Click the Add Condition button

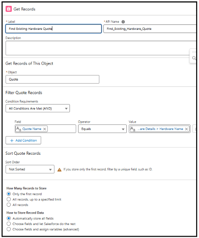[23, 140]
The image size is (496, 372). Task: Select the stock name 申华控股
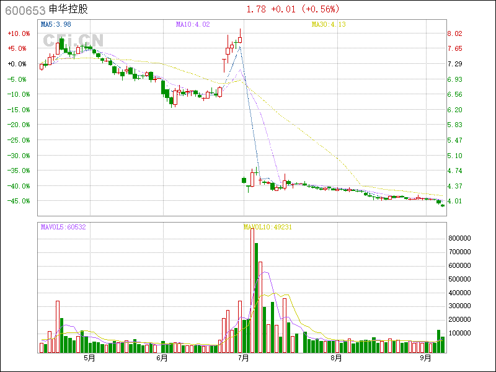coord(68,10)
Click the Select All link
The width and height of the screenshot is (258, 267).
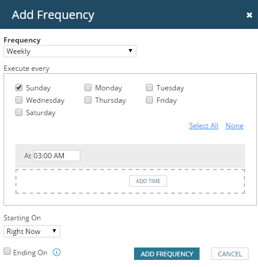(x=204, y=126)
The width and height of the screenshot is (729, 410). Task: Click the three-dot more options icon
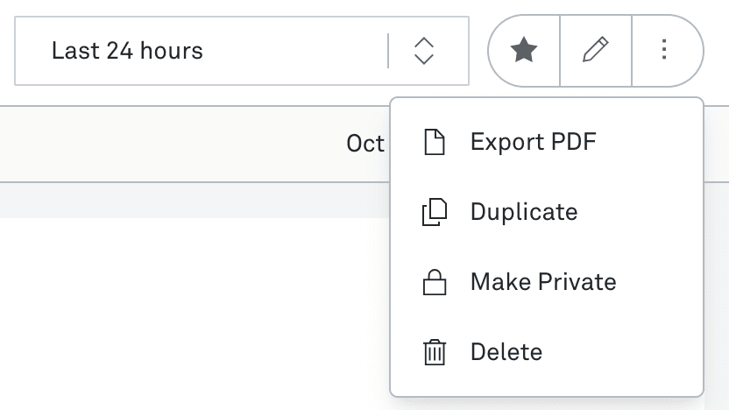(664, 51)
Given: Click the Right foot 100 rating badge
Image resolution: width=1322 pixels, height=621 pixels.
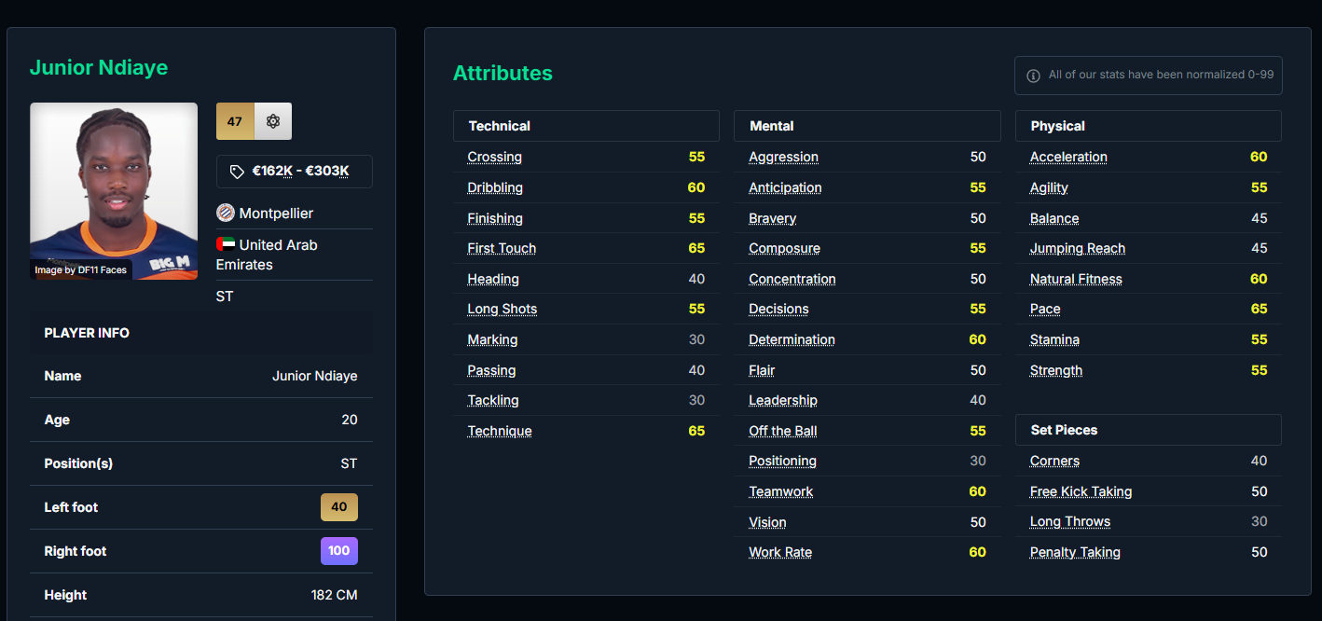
□ □ □
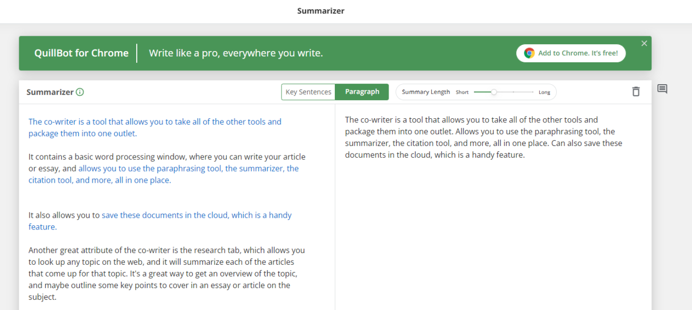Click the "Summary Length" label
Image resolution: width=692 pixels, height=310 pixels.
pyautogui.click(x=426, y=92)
□ □ □
**EXERCISE:** Give exactly the lines above that run from the line with "The width and height of the screenshot is (729, 410)." to the line with "Image resolution: width=1322", both included, leaving every picture out.

**TASK OUTPUT:**
The width and height of the screenshot is (729, 410). Task: Click the three-dot more options icon
(664, 51)
Given: Click the Right foot 100 rating badge
Image resolution: width=1322 pixels, height=621 pixels.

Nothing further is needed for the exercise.